L’unica cura al momento è restare a casa, rispettiamo le regole

Sul portale rossoblu torna #DistantiMaUniti. Questa volta a lasciare il suo messaggio, è il difensore argentino Spolli.

Nuovo appuntamento con #DistantiMaUniti: dopo Barberis, oggi è il turno di Spolli che, direttamente dalla sua abitazione crotonese dove vive con la moglie Angela e la figlia Benedetta, ha risposto attraverso dei video a 8 domande, proprio come il suo numero di maglia.

Ovviamente abbiamo iniziato dal particolare momento che stiamo attraversando:

Si tratta di un momento molto triste per tutti, ma bisogna adattarsi e soprattutto è importante restare a casa. Noi come giocatori, ma soprattutto come persone, cerchiamo di essere da esempio per far passare il messaggio che la gente deve rimanere a casa perché ad oggi è l’unico ‘vaccino’ per sconfiggere il virus. Il nostro pensiero è per i dottori, gli infermieri e tutti coloro che ogni giorno lottano per salvare vite umane. Bisogna pensare a chi purtroppo non c’è più, alle loro famiglie, e bisogna essere responsabili in questo periodo perché penso che la responsabilità sia la prima cosa”.

In questo periodo si parla di eventuale ripresa, di giocare anche in estate o addirittura di uno stop definitivo della stagione. Cosa ne pensi?

“Pensare ad una ripresa o ad uno stop del calcio credo che non sia questo il momento per parlarne, sinceramente ci sono altre cose molto più importanti a cui pensare”.

Nicolas ha tanti familiari in Argentina, com’è la situazione nella tua Nazione?

“In Argentina è arrivato il virus ma per fortuna ancora non ci sono tanti casi, il nostro Presidente ne ha capito subito la pericolosità e ora tutto il Paese è in quarantena. Sento quotidianamente i miei cari e, essendo arrivato per prima in Italia il virus, ho ‘istruito’ loro sulle regole da rispettare”.

Ti manca lo spogliatoio?

“Ovviamente lo spogliatoio manca tantissimo ma con i compagni siamo in contatto con il gruppo di WhatsApp e FaceTime, cerchiamo di stare in compagnia utilizzando la tecnologia”.

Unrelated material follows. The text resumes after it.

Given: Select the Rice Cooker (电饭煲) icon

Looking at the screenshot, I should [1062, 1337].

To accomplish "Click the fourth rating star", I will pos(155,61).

A fine intervista abbiamo chiesto anche due curiosità al difensore rossoblù, la prima è relativa al sogno che aveva da bambino e se ha eventuali rimpianti nella sua ottima carriera:

“Ho sempre sognato di fare il calciatore da bambino, credo sia il sogno di tutti. Poi quando ho iniziato a realizzare questo sogno avevo un obiettivo, quello di giocare solo ed esclusivamente in Italia e ho avuto la fortuna di venire qui e sto giocando ad alti livelli. Sono soddisfatto della mia carriera e non ho rimpianti, non è mai facile arrivare a certi livelli e sono ben 11 anni che sono in Italia”.

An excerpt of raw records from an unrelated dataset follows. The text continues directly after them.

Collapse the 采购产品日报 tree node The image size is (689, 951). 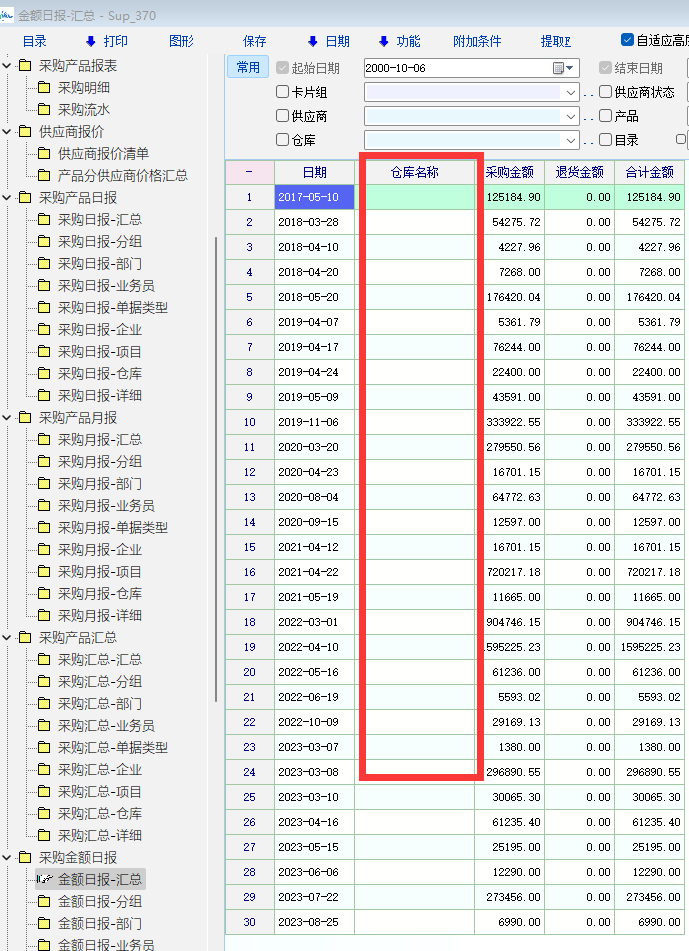[x=7, y=198]
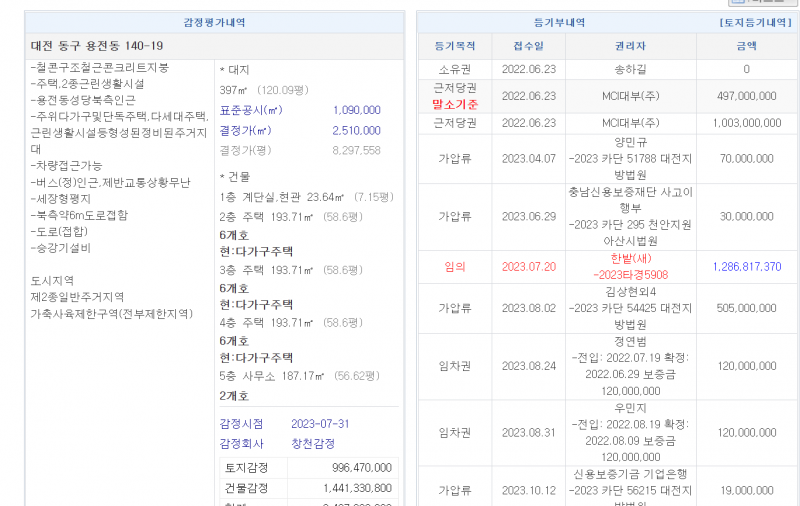Viewport: 800px width, 506px height.
Task: Click the red 말소기준 label
Action: tap(455, 104)
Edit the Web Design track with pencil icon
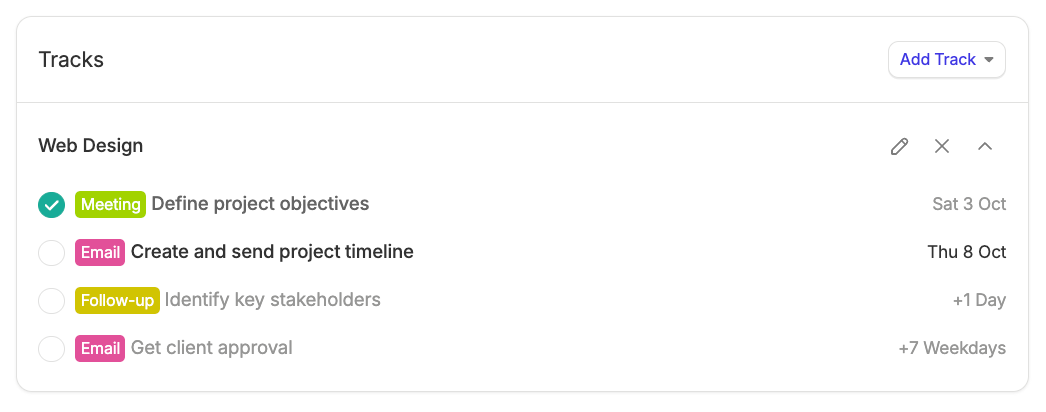Image resolution: width=1046 pixels, height=412 pixels. pyautogui.click(x=899, y=146)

La seconda curiosità invece è quale sia stato l’attaccante più difficile da marcare:

“In carriera ho incontrato tanti giocatori difficili da marcare come Higuain, Ibrahimovic, Eto’o però se proprio devo sceglierne uno che mi metteva sempre in difficoltà dico Totò Di Natale, penso sia stato quello con cui ho fatto più fatica”.